Peggio che mai, sembra esistere una diffusa sensazione secondo cui è così che le cose devono andare. Uno dei segreti punti di forza del populismo di destra è questo. Lo si può apprezzare quando i tabloid soffiano sul fuoco del risentimento contro i lavoratori della metro perché hanno paralizzato Londra durante una disputa contrattuale; il fatto stesso che i lavoratori della metro possano paralizzare Londra mostra che il loro lavoro è davvero necessario, e sembra proprio questo il fatto che dà fastidio alla gente. La cosa è ancora più chiara negli Stati Uniti, dove i repubblicani hanno ottenuto considerevoli successi nell'aizzare il risentimento contro gli insegnanti o contro i lavoratori dell'industria automobilistica e non -ed è questo il fatto significativo- contro i dirigenti scolastici o i manager dell'industria che sono la vera causa dei problemi, per quelli che a loro dire sono stipendi e benefici esagerati. Come se gli avessero detto "Ma voi insegnate ai bambini! Voi producete automobili! Voi avete dei lavori veri! E oltre a tutto questo avete anche il coraggio di pretendere pensioni e servizi sanitari da classe media?"

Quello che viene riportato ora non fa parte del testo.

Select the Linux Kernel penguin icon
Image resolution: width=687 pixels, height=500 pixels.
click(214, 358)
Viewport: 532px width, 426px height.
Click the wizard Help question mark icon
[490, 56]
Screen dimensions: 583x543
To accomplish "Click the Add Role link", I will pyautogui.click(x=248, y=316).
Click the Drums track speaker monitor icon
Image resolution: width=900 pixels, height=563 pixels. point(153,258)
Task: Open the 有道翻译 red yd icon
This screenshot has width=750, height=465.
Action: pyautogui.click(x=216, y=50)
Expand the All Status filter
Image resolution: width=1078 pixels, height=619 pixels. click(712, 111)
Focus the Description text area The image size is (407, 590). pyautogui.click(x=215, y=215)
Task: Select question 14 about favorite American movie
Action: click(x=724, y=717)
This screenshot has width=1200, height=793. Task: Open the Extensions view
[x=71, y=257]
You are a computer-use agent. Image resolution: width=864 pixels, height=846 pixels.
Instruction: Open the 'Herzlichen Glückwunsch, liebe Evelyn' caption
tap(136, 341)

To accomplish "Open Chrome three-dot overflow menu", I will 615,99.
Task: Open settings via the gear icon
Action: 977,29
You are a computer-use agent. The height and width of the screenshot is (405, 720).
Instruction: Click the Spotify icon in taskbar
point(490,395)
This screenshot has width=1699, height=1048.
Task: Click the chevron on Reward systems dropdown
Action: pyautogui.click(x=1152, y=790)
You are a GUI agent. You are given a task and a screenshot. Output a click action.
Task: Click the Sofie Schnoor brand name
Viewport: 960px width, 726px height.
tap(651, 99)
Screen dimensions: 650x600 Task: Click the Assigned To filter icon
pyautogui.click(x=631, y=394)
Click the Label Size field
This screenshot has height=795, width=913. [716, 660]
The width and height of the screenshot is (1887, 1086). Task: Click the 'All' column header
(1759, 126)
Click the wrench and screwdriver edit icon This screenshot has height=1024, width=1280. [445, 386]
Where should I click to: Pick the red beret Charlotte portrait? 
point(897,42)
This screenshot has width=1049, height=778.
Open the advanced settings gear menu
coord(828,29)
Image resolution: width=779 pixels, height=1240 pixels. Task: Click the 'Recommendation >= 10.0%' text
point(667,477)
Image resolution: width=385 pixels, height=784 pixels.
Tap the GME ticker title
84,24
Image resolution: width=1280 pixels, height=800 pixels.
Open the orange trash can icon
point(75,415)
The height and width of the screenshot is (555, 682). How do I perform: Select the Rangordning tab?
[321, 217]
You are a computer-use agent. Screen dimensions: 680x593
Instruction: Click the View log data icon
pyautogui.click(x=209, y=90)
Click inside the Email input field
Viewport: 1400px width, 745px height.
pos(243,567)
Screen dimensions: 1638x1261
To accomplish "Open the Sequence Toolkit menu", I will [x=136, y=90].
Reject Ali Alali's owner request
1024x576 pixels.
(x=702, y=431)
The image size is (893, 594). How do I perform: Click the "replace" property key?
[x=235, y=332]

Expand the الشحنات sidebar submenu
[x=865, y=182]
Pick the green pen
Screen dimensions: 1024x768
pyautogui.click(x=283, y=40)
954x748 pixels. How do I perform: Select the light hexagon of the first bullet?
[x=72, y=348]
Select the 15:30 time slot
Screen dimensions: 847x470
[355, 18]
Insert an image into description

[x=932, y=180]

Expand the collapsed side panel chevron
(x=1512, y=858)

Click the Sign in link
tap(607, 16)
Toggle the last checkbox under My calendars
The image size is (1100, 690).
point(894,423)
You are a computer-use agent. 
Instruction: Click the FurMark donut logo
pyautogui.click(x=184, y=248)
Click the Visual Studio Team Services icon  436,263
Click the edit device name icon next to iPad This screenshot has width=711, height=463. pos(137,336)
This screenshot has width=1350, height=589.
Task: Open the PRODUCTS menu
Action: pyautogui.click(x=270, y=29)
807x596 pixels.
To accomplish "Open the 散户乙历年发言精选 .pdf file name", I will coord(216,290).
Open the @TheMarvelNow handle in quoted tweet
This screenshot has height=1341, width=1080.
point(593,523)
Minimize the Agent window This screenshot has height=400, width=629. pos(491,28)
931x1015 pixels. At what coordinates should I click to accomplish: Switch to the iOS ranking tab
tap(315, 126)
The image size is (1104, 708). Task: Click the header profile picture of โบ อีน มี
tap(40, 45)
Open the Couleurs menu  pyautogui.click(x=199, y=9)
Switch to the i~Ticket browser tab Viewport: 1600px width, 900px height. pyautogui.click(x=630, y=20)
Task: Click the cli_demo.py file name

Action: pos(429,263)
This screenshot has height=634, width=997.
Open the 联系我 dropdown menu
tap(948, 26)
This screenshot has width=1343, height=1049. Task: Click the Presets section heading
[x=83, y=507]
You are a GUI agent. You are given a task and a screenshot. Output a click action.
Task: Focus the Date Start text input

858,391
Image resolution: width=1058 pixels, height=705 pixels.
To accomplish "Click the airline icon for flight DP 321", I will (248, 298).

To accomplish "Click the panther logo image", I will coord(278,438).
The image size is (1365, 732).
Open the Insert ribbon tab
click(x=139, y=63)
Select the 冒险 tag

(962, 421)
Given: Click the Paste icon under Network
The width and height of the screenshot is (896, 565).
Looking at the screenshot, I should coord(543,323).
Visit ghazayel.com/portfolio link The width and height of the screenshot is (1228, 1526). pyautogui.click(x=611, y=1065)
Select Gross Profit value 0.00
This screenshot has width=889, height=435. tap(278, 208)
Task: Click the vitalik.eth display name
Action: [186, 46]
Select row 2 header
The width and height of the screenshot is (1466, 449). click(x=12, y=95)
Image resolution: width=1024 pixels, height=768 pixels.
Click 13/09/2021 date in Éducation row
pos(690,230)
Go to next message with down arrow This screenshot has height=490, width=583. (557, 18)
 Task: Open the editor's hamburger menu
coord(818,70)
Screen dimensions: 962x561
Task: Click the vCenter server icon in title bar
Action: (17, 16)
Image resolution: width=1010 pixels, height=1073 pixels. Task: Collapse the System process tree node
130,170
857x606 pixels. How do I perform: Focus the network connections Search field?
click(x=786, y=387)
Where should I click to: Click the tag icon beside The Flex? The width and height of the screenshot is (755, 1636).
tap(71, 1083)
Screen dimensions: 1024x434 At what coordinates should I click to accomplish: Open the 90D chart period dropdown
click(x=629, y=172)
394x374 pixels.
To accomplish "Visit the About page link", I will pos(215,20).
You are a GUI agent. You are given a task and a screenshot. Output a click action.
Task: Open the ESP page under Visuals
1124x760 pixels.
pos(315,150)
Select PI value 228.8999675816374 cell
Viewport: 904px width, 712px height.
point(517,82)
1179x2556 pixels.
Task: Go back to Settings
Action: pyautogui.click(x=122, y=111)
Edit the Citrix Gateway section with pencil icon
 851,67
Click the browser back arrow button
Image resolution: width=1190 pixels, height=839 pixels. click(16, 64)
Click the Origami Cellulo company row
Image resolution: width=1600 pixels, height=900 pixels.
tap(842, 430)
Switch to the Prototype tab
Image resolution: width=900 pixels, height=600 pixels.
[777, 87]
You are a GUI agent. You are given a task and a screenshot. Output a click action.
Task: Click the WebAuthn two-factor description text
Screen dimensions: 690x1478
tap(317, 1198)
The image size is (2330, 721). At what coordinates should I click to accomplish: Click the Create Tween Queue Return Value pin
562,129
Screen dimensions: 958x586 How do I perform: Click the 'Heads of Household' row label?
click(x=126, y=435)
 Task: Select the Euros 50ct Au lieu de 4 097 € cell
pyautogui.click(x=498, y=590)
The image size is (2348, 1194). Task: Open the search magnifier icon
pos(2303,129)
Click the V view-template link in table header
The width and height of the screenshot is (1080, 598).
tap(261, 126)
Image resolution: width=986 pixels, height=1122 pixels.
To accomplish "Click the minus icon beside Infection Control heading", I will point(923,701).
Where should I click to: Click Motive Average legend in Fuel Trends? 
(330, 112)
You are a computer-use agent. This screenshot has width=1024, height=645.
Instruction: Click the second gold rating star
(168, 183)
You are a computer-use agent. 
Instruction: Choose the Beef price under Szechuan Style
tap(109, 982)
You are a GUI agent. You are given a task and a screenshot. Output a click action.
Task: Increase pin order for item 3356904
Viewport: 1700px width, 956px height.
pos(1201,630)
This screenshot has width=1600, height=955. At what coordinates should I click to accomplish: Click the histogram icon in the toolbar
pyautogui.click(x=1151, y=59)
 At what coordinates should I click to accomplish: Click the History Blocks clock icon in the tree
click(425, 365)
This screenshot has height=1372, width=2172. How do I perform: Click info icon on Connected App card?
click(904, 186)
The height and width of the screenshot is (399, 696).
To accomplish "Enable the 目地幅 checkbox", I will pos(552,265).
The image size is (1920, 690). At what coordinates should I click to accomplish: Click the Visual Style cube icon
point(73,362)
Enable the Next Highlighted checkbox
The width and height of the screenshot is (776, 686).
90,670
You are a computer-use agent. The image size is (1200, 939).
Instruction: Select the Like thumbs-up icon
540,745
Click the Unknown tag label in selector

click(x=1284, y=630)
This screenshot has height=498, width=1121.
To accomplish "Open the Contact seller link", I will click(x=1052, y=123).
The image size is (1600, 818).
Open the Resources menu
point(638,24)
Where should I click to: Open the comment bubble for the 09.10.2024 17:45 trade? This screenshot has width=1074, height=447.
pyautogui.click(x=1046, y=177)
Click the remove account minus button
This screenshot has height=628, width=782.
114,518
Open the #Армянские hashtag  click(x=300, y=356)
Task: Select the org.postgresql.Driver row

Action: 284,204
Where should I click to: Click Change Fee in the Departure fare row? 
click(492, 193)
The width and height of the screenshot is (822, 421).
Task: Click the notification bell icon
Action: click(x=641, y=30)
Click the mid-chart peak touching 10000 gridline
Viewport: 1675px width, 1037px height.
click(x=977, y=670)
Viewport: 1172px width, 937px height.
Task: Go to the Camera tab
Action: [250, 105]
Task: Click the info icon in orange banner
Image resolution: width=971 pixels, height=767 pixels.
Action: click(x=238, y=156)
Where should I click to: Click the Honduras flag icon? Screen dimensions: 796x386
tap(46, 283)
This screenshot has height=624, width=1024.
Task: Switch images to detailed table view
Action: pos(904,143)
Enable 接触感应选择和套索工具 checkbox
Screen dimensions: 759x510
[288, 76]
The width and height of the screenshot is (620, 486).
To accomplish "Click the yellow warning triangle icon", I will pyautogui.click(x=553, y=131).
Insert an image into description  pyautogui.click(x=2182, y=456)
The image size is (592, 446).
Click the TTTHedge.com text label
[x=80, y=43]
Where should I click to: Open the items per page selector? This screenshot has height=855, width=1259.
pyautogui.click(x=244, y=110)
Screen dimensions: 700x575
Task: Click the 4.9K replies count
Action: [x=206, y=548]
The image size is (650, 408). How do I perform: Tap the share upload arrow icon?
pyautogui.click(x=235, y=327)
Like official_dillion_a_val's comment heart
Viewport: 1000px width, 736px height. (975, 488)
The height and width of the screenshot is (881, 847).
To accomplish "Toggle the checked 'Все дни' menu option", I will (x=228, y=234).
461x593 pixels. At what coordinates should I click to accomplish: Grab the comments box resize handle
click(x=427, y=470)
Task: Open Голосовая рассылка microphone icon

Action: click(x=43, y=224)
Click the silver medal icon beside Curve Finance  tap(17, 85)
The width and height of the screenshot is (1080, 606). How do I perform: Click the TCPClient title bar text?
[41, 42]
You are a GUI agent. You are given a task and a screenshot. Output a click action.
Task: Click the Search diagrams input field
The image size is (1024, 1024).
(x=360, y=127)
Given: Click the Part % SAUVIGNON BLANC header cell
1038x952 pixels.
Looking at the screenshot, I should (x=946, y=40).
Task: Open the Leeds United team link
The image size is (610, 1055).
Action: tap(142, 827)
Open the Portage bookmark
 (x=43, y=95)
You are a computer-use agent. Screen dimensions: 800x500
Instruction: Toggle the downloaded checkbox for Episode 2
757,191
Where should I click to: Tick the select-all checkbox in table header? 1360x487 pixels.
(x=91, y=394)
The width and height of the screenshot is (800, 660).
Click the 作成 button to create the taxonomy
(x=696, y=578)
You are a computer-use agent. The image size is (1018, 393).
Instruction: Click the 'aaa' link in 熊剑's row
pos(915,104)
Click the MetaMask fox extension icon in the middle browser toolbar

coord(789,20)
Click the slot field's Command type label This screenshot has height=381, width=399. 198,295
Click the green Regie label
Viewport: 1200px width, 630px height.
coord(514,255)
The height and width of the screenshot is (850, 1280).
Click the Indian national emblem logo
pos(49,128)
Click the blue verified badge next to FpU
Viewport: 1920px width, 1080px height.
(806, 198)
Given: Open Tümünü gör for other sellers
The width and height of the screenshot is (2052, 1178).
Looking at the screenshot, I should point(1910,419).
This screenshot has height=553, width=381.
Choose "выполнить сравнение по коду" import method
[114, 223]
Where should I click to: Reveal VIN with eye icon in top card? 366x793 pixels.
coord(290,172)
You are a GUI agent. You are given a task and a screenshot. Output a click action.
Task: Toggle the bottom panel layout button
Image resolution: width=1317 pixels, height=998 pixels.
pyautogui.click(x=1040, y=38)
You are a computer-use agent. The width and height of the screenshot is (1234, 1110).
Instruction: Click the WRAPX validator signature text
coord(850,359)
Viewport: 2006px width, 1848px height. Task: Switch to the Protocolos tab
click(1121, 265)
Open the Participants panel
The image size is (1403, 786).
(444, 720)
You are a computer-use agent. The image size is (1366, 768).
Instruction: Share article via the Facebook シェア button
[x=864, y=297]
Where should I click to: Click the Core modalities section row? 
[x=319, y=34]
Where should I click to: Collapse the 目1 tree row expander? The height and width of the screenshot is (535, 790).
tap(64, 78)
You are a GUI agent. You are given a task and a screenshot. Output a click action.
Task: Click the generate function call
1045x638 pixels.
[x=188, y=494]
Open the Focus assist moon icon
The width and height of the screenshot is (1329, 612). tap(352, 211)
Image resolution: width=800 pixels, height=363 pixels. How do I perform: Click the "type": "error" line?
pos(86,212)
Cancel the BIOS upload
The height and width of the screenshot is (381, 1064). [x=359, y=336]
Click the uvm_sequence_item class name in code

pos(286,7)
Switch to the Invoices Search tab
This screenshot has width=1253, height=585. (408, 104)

Se qualcuno si fosse messo a tavolino per progettare un mondo del lavoro fatto apposta per mantenere il potere del capitale finanziario difficilmente avrebbe potuto fare di meglio. I lavoratori veri e che realmente producono vengono stritolati e sfruttati senza sosta. La rimanente forza lavoro si divide in un intimorito strato di disoccupati oggetto di disprezzo universale ed in un più ampio strato fatto di gente sostanzialmente pagata per non far nulla, in ruoli fatti in modo da farli identificare con le prospettive e con la sensibilità della classe dominante (manager, amministratori eccetera) e soprattutto di quelli delle sue incarnazioni finanziarie, e al tempo stesso da rafforzare l'accidioso risentimento contro tutti coloro che svolgono un lavoro che ha un valore sociale chiaro ed innegabile. È chiaro che il sistema non è frutto di una pianificazione consapevole. Esso è il frutto di quasi un secolo di tentativi ed errori. Ma è anche l'unica spiegazione al perché, nonostante il livello tecnologico raggiunto, non lavoriamo tutti per tre o quattro ore al giorno.